Stored items from a collection:
****************************************

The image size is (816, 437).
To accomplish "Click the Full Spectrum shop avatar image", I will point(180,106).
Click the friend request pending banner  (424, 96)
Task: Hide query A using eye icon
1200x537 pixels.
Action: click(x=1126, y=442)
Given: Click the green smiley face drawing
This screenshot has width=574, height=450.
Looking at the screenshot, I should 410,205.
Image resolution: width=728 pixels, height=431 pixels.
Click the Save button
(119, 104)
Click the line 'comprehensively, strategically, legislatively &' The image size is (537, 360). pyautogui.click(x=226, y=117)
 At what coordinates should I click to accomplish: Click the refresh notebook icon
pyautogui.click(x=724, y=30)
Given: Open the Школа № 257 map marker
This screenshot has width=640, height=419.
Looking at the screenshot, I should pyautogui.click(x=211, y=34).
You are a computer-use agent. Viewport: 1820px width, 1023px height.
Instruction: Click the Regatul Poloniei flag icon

****************************************

__TASK PROMPT__:
Copy the whole of the data above exactly.

__TASK OUTPUT__:
The image size is (816, 437).
To accomplish "Click the Full Spectrum shop avatar image", I will point(180,106).
Click the friend request pending banner  (424, 96)
Task: Hide query A using eye icon
1200x537 pixels.
Action: click(x=1126, y=442)
Given: Click the green smiley face drawing
This screenshot has width=574, height=450.
Looking at the screenshot, I should 410,205.
Image resolution: width=728 pixels, height=431 pixels.
Click the Save button
(119, 104)
Click the line 'comprehensively, strategically, legislatively &' The image size is (537, 360). pyautogui.click(x=226, y=117)
 At what coordinates should I click to accomplish: Click the refresh notebook icon
pyautogui.click(x=724, y=30)
Given: Open the Школа № 257 map marker
This screenshot has width=640, height=419.
Looking at the screenshot, I should pyautogui.click(x=211, y=34).
You are a computer-use agent. Viewport: 1820px width, 1023px height.
Instruction: Click the Regatul Poloniei flag icon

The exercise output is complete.